An assessment of encapsulated versus hand-mixed glass ionomer restoratives

Abstract

Capsulation should enable uniform proportioning and mixing of dental restoratives so that functional properties of the cementitious mass will not be susceptible to clinically induced variability. Mechanical mixing induces a definite pore distribution determined by the viscosity of the system. This study evaluated the mixing process on the performance of a range of glass ionomer dental restoratives. Mean compressive fracture strengths and standard deviations and the associated Weibull Moduli (m) were determined for six glass ionomer restoratives that were either encapsulated or mixed by hand. Working characteristics were assessed using an oscillating rheometer. Scanning electron microscopy and image analysis was used to investigate the influence of the mixing method on pore distribution.
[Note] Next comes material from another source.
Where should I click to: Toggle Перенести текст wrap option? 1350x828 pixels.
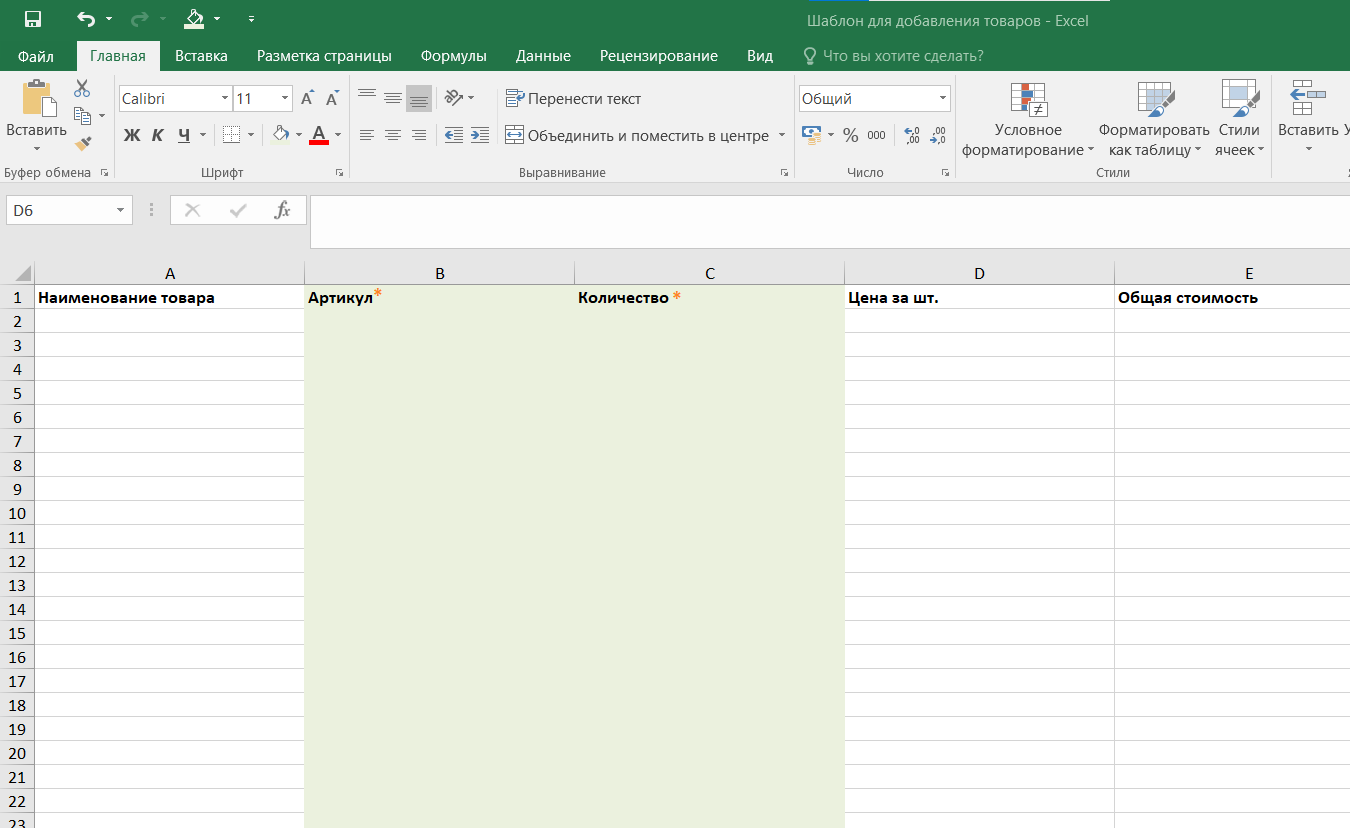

The fracture strength data for some encapsulated restoratives resulted in significant differences compared with hand-mixing. Rotomix (compared with the Capmix mechanical agitator) resulted in increased Weibull moduli and 10% failure stress for the two restoratives that were investigated. Encapsulated restoratives that were prepared utilizing Rotomix or Capmix resulted in no significant differences for working characteristics; however, the setting time for the ChemFlex in Caps was extended compared with the hand-mixed ChemFlex. Not all restoratives had reduced porosity and improved performance following mixing with a Rotomix. This suggested that optimization of the initial viscosity of the system by manipulating the individual proportions of the constituents may not have been appropriate for all the restoratives investigated. The increased viscosity for hand-mixed ChemFlex prepared to a consistency of 3.8 g/ml compared with encapsulated ChemFlex in Caps prepared to a consistency of 3.5 g/ml was responsible for the reduced setting time.